De nombreux médicaments sont trop chers en Suisse. Le préposé à la Surveillance des prix a ainsi calculé que les médicaments à la charge des caisses-maladie coûtaient en Suisse 19 pour cent de plus qu'en Allemagne, et les médicaments disponibles sans ordonnance, 36 pour cent de plus. On articule même le chiffre d'une différence de l'ordre de 89 pour cent pour ce qui est du prix des médicaments génériques. Avec un montant de 4,3 milliards de francs, les médicaments constituent le troisième bloc de dépenses, par ordre d'importance, de l'assurance de base de la LAMal, juste derrière les hôpitaux et les médecins. C'est donc un domaine dans lequel il y a moyen de faire des économies, lesquelles peuvent conduire à des économies de coûts globaux et une baisse des primes pour les assurés.
Fort heureusement, le Conseil fédéral a entrepris des réformes dans ce domaine. Elles ont porté quelques fruits bienvenus en contenant quelque peu l'augmentation du prix des médicaments ces dernières années, permettant même d'économiser 300 millions de francs ne serait-ce qu'en encourageant, comme nous le demandions depuis des années, le recours aux médicaments génériques. Ce résultat montre que des mesures dans ce domaine peuvent être efficaces. Ceci étant, il reste encore nombre de choses à faire pour que le prix des médicaments en Suisse soit comparable à celui des pays qui nous entourent et si l'on veut empêcher certaines pratiques plus que contestables de l'industrie pharmaceutique: que l'on pense, par exemple, aux fabricants qui retirent des préparations efficaces et économiques du marché pour optimiser leurs gains ou à ceux qui tentent de mettre sur le marché des médicaments dont le caractère novateur ou les avantages thérapeutiques ou économiques ne sont pas évidents.

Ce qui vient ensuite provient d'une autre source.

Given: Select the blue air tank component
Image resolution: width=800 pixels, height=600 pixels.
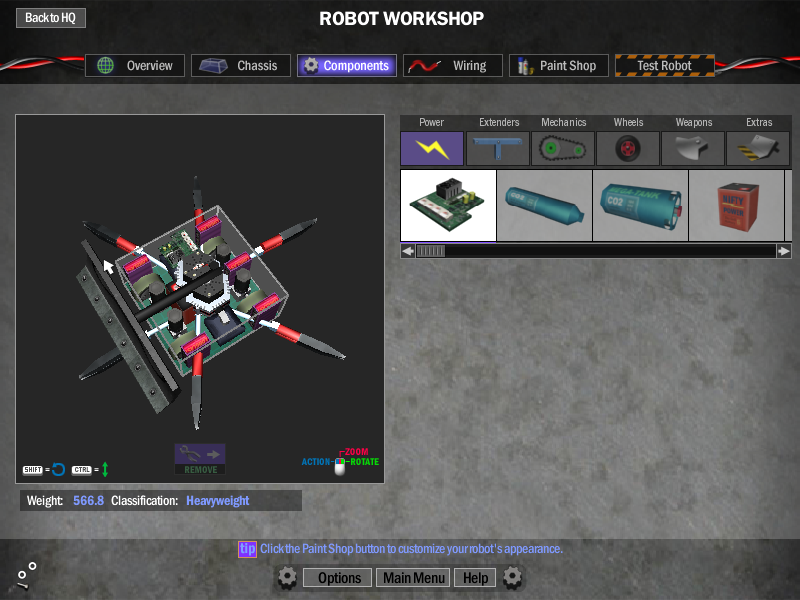Looking at the screenshot, I should 544,205.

Ces mesures sont celles que propose notre motion. Je remercie le Conseil fédéral de proposer d'accepter le chiffre 3 de la motion, mais je vous invite à adopter les autres demandes, vu la nécessité de contrôler le marché des médicaments et la possibilité d'agir assez facilement et de façon efficace dans ce même domaine.
Couchepin Pascal · VPBR-M · Conseil fédéral · Valais
Le Conseil fédéral, avec son immense bon sens, a accepté le chiffre 3 de la motion. Il considère ce point comme étant liquidé.
Concernant le chiffre 1, la reconnaissance mutuelle des autorisations de mise sur le marché pour les médicaments entre la Suisse et l'Union européenne, cela n'est pas possible. On serait d'accord si l'Union européenne nous transmettait tous les dossiers. Mais sans cela, on prendrait un risque trop considérable pour la protection de la santé de nos compatriotes, y compris des signataires de cette motion. Nous ne pouvons pas accepter cette proposition.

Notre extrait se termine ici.